耳が長く、さらさらとした金色の髪の毛、そして、緑色の服をまとったその人物。
クラーラが、その不可思議な格好の人物に向かって叫ぶ。
「ああっ!マイリスじゃないの!あんた、また里を抜け出して!」
「ひええっ!く、クラーラ!なんだってここにいるの!?」
「こっちが聞きたいわよ!あんた、抜け出したことがバレたら、今度こそ追放されちゃうわよ!」
「だ、だって……」
「今ならまだ引き返せるわ!とにかく、里に行くわよ!」
それを見たアイリーンは、エルヴェルトに抱かれたまま、尋ねる。
「……誰?」
「ああ、彼女はマイリス。見ての通り、エルフよ。」
「え、エルフって……じゃあ精霊の里に住むという……」
「そう。彼女は、こう見えても精霊の一人。

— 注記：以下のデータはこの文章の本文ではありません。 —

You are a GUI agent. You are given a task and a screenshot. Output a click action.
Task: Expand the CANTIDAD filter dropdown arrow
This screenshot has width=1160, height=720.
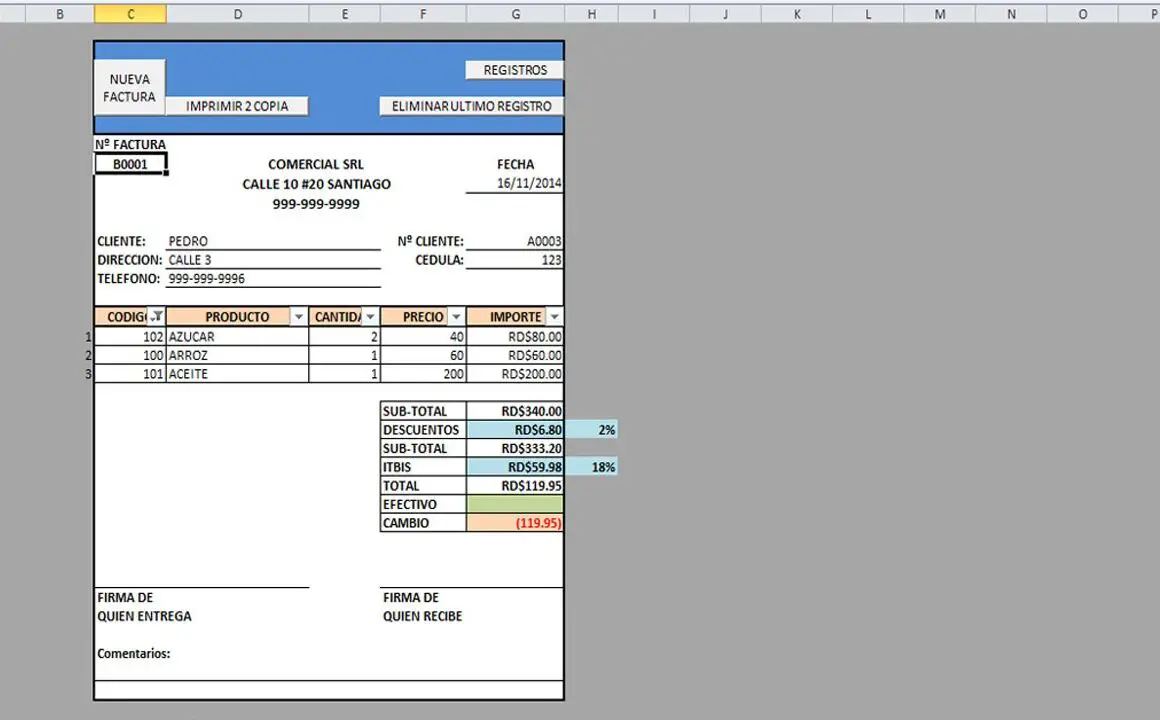[370, 317]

」
「じゃあさ、見た目は娘だけど、めちゃくちゃ歳をとってるとか。」
「な、何を言うんですか!僕はせいぜい170歳です!」
突然叫んだそのマイリスというエルフ。だが、アイリーンは愕然とする。
「ひゃ……170歳って……どう見ても17歳くらいなのに……」
「まあ、エルフだからね。見た目の10倍は歳をとっていると思った方がいいわ。」
「そ、そうなの?」
金色の髪の毛のそのエルフは、まじまじとアイリーンを見る。
「クラーラ、誰ですかこの人?」
「ああ、接触人だってさ。」
「コンタクター?なんですか、それは?」
「長に会って、連合との同盟を成立させるんだってさ。」
「ええーっ!?それってこの間、クラーラが長に話して断られたばかりじゃないですか!?」
「だけど、エドガルドは諦めてないわよ。そこで接触人に来てもらったというわけ。」
「へぇ、そうなんですか。でもここは、普通の人は入れないよ?」
「大丈夫よ。普通の人じゃないから。」
「そうなんです?でもなんだってその普通じゃない人が、男に抱きしめられてるんですか?」
そこでアイリーンは思い出す。そして、アイリーンはエルヴェルトに叫ぶ。
「ちょっと!いつまで抱きついてるのよ!」
「あはは、抱き心地がいいから、つい……」
「私は抱き枕じゃないわよ!何考えてるのよ!」
なんとかエルヴェルトを振り払うアイリーン。そして、そのエルフに挨拶する。
「私は、接触人のアイリーンよ。」
「僕は、マイリスと言います。ご覧の通りエルフです。よろしくです。」
「は、はあ……」
あきらかに容姿は女なのだが、妙な一人称を使うこのエルフに若干戸惑うアイリーン。
「じゃあ、行くわよ。アイリーンとマイリス。」
「分かったわ。それじゃあ、エルヴェルト。」
「気をつけてね、クラーラ。」
「気をつけてね、じゃないわよ!マイリス、あんたも行くのよ!」
「イタタタ……み、耳は引っ張らないで……」
クラーラはこの脱走エルフの耳を引っ張りながら歩き始める。アイリーンも、その後ろをついていく。
「お待ち下さい、アイリーン様!」
と、突然、エリシュカが声を上げる。
「エリシュカ。こんな時にどうしたの?」
「アイリーン様に、ある一節を贈ります。」
「何よ突然、一節って?」
「疾きこと風の如く、静かなること林の如く、侵略すること火の如く、動かざること山の如く……」
「は?」
「……知り難きこと陰の如く、動くこと雷霆の如し。」
「……なによ、それ?」
「ある兵法書の言葉です。その場の状況に応じて、臨機応変に対処せよ。そういう意味でございます。」
「そ、そうなの?」
「アイリーン様、無事のお帰りをお待ちしております。」
深々と頭を下げるエリシュカ。そんなエリシュカを見ながら歩くアイリーン。
だが突然、エリシュカの姿が消える。
急に周りが、一変する。森の中には違いないが、木々が明らかに違う。
「ここは……」
「ここが、精霊の里よ。」
「精霊の……里……」
哨戒機もない。そこにいたはずのエルヴェルトの姿も、今はもう見えない。
アイリーンは、この不思議な場所に足を踏み入れた。